Besonders was die Ausfuhr und zollrechtliche Bestimmungen anbelangt ist es eine große Entlastung für die Auftraggeber, dass die Vebeg sich als hundertprozentige Tochter des Finanzministeriums in allen außenwirtschaftlichen und gesetzlichen Aspekten bestens auskennt. Steuerliche und außenwirtschaftliche Angelegenheiten werden von den versierten Experten übernommen, so dass für Verkäufer keinerlei rechtliches Risiko entsteht.

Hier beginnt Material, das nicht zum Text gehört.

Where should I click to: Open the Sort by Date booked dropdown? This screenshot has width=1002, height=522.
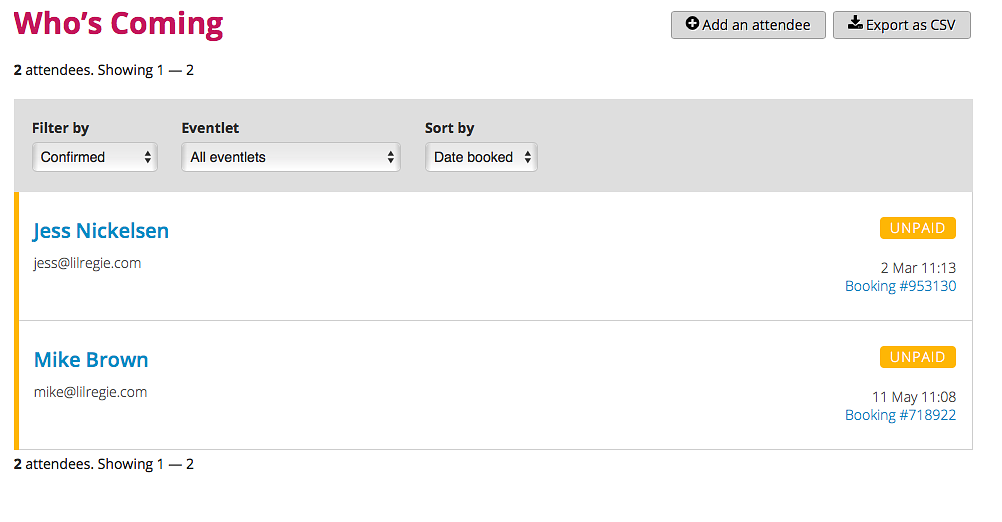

Alles in allem fällt die Bilanz sehr positiv aus: im vergangenen Jahr hat die Verwertungsgesellschaft 85 Fahrzeuge und Maschinen zur Zufriedenheit der Stadt Wiesbaden verkauft. „Die Zusammenarbeit ist sehr harmonisch und unkompliziert“, bilanziert Steeg. „Als Stadt muss man natürlich Kosten für Neuanschaffungen rechtfertigen und Ausgaben und Einnahmen offen legen. Die kompetente Abwicklung mit der Vebeg gibt mir die notwendige Sicherheit.“ Als städtisches Amt ist auch die Feuerwehr Wiesbaden unter der Aufsicht der Revision. Der verantwortungsvolle Umgang mit Steuergeldern ist sowohl Grundlage wie auch Voraussetzung für jegliches Agieren, sodass die Zusammenarbeit mit der Vebeg nicht nur für gute marktgerechte Verkaufserlöse sorgt, sondern vor allem aufgrund der gegebenen Transparenz und Nachvollziehbarkeit der Vorgänge die Ansprüche von Ämtern und Behörden erfüllt. Es überrascht also nicht, dass die Stadt Wiesbaden gemeinsam mit der Vebeg auch weiterhin ein paar Eisen im Feuer haben wird, wenn es um den Verkauf von Gebrauchtem und Altgedientem geht.